Would you restate each entry word for word, omitting the pictures?

----- Records for the exercise -----

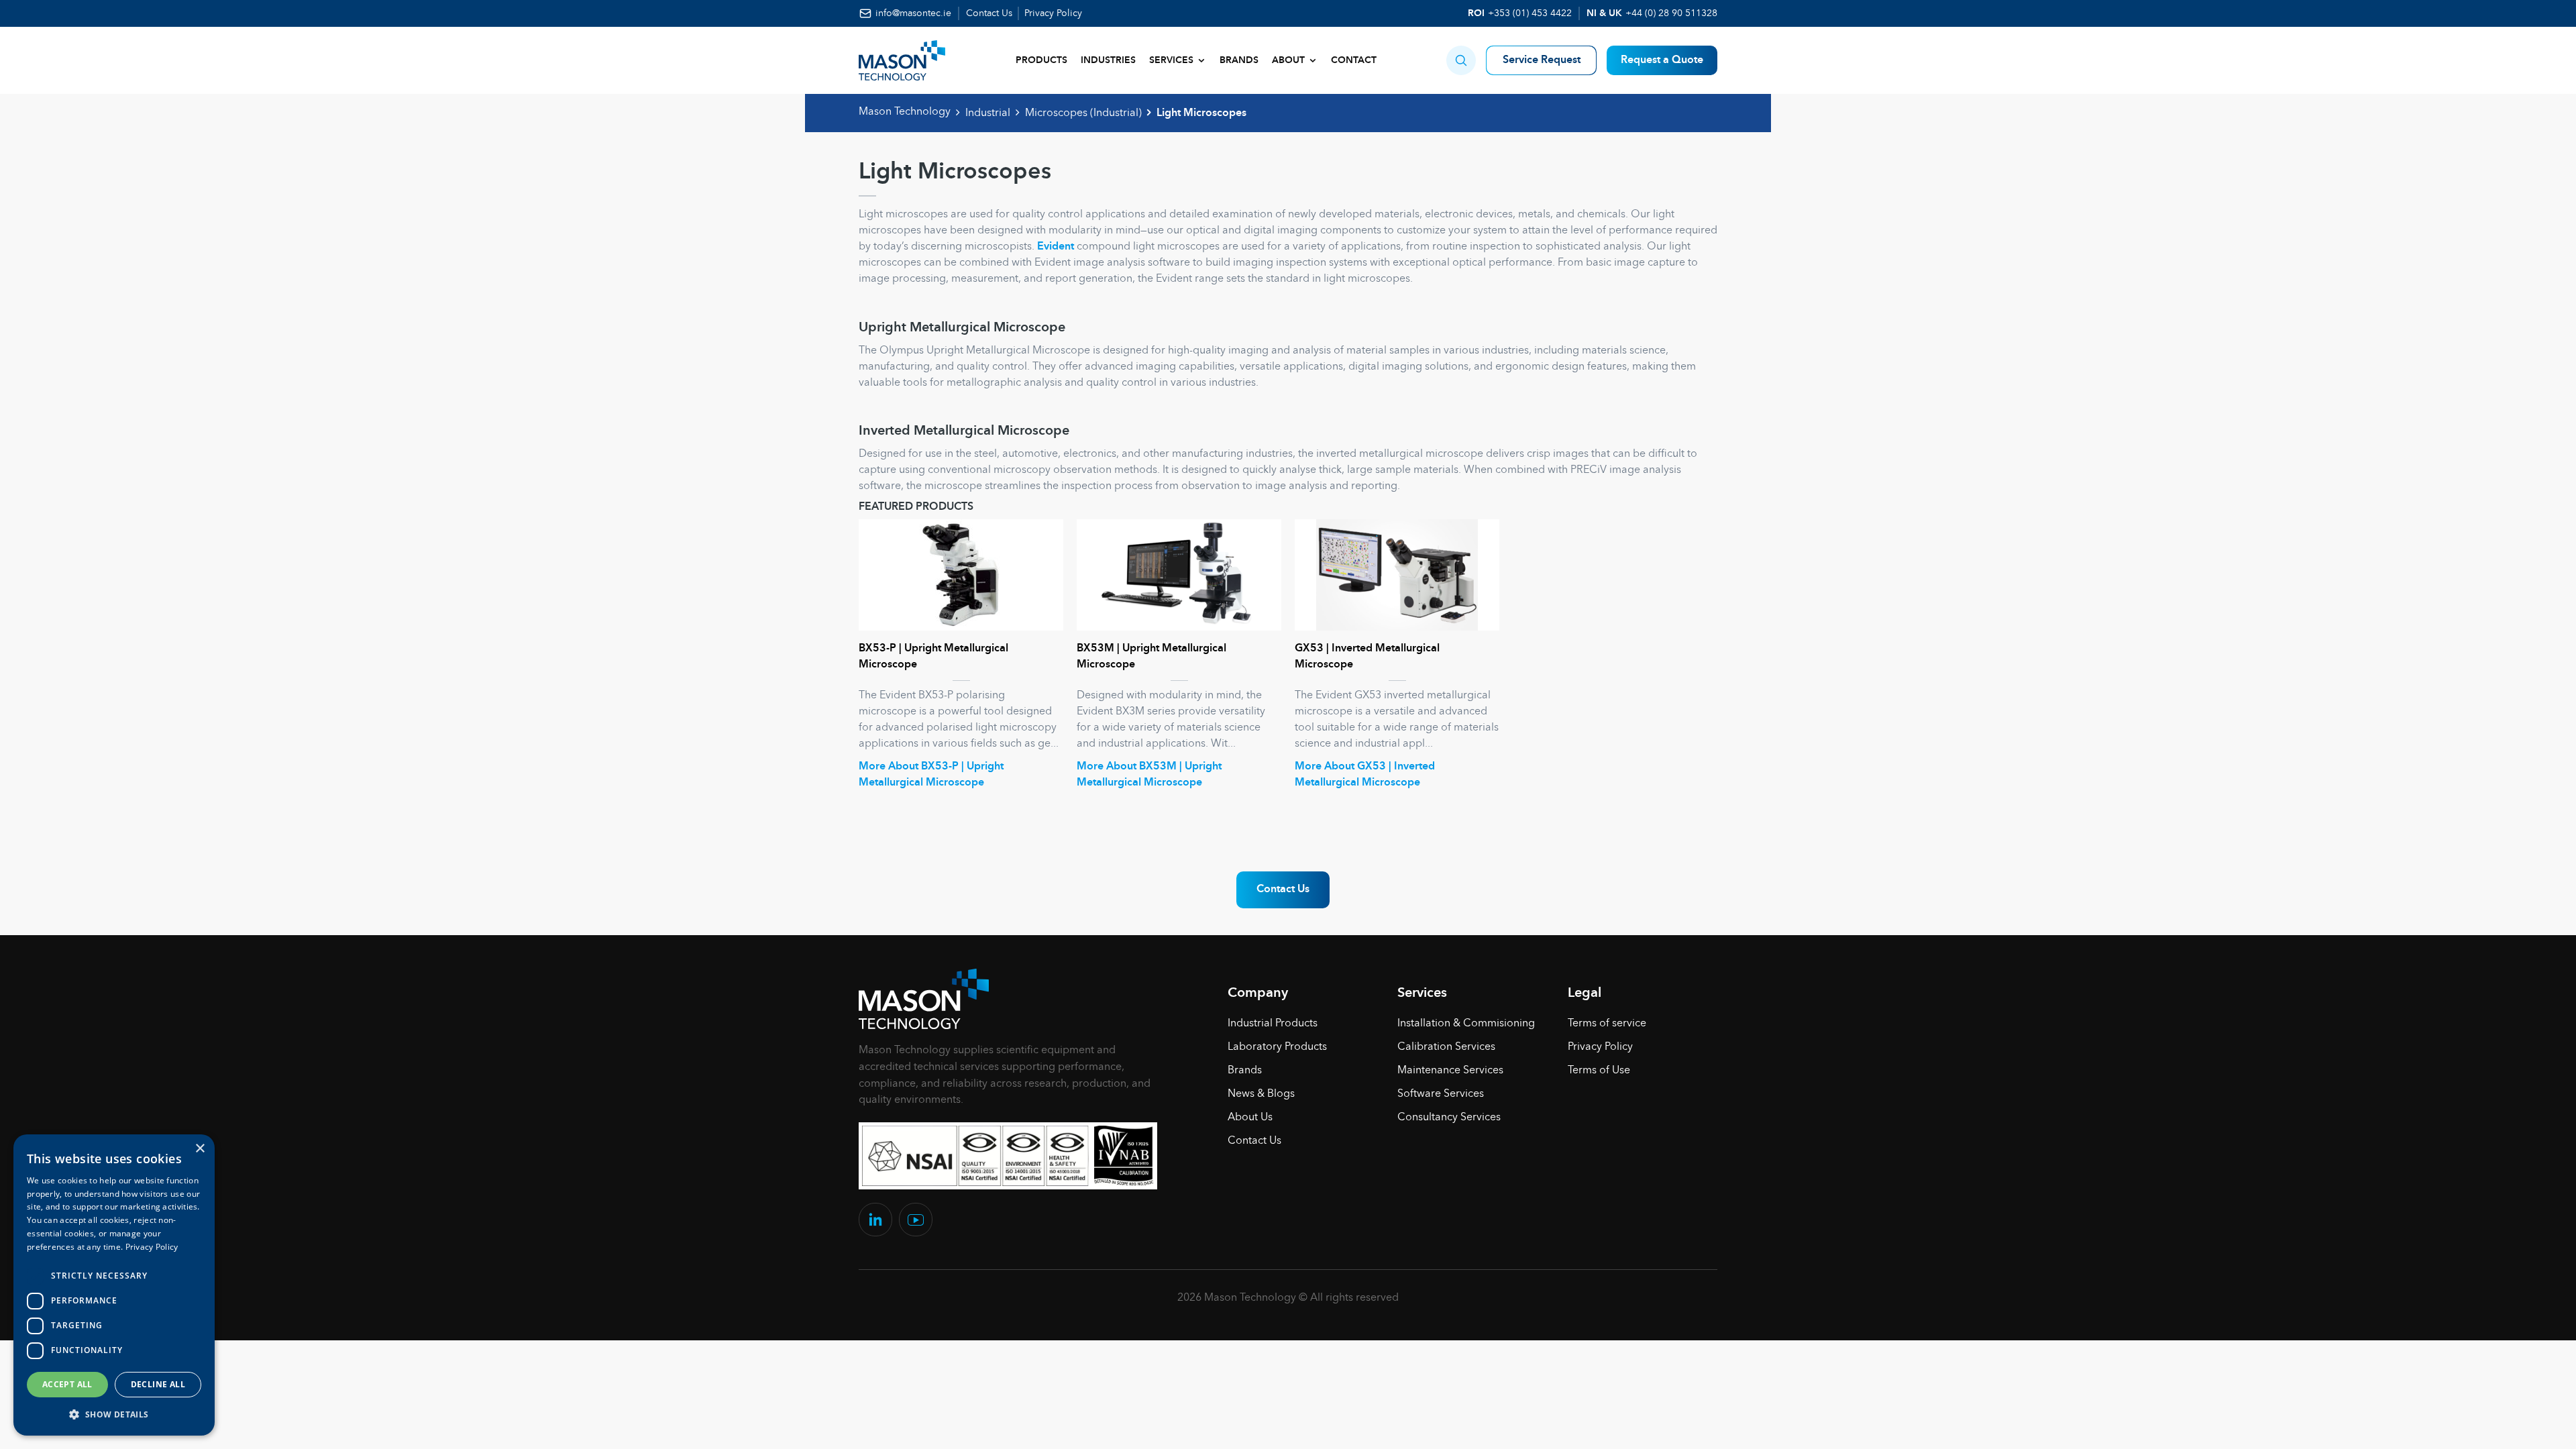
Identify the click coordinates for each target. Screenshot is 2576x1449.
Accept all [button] (67, 1384)
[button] (1461, 60)
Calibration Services (1446, 1047)
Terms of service (1607, 1023)
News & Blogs (1261, 1094)
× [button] (200, 1149)
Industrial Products (1273, 1023)
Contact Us (989, 13)
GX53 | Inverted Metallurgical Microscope (1367, 656)
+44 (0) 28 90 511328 (1671, 13)
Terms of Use (1599, 1070)
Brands (1239, 60)
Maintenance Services (1450, 1070)
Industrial (987, 113)
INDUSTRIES (1108, 60)
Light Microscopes (1201, 113)
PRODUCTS (1041, 60)
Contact (1354, 60)
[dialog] (114, 1285)
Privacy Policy (1053, 13)
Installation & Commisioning (1466, 1023)
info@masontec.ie (913, 13)
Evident (1055, 246)
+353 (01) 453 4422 (1530, 13)
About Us (1250, 1117)
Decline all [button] (158, 1384)
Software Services (1440, 1094)
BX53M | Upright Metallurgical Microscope (1151, 656)
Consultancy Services (1449, 1117)
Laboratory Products (1277, 1047)
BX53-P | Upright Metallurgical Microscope (933, 656)
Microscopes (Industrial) (1083, 113)
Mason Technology (905, 112)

-----

Written reply:
Identify the click coordinates for each target. Screenshot is 2576x1449.
Accept all [button] (67, 1384)
[button] (1461, 60)
Calibration Services (1446, 1047)
Terms of service (1607, 1023)
News & Blogs (1261, 1094)
× [button] (200, 1149)
Industrial Products (1273, 1023)
Contact Us (989, 13)
GX53 | Inverted Metallurgical Microscope (1367, 656)
+44 (0) 28 90 511328 (1671, 13)
Terms of Use (1599, 1070)
Brands (1239, 60)
Maintenance Services (1450, 1070)
Industrial (987, 113)
INDUSTRIES (1108, 60)
Light Microscopes (1201, 113)
PRODUCTS (1041, 60)
Contact (1354, 60)
[dialog] (114, 1285)
Privacy Policy (1053, 13)
Installation & Commisioning (1466, 1023)
info@masontec.ie (913, 13)
Evident (1055, 246)
+353 (01) 453 4422 (1530, 13)
About Us (1250, 1117)
Decline all [button] (158, 1384)
Software Services (1440, 1094)
BX53M | Upright Metallurgical Microscope (1151, 656)
Consultancy Services (1449, 1117)
Laboratory Products (1277, 1047)
BX53-P | Upright Metallurgical Microscope (933, 656)
Microscopes (Industrial) (1083, 113)
Mason Technology (905, 112)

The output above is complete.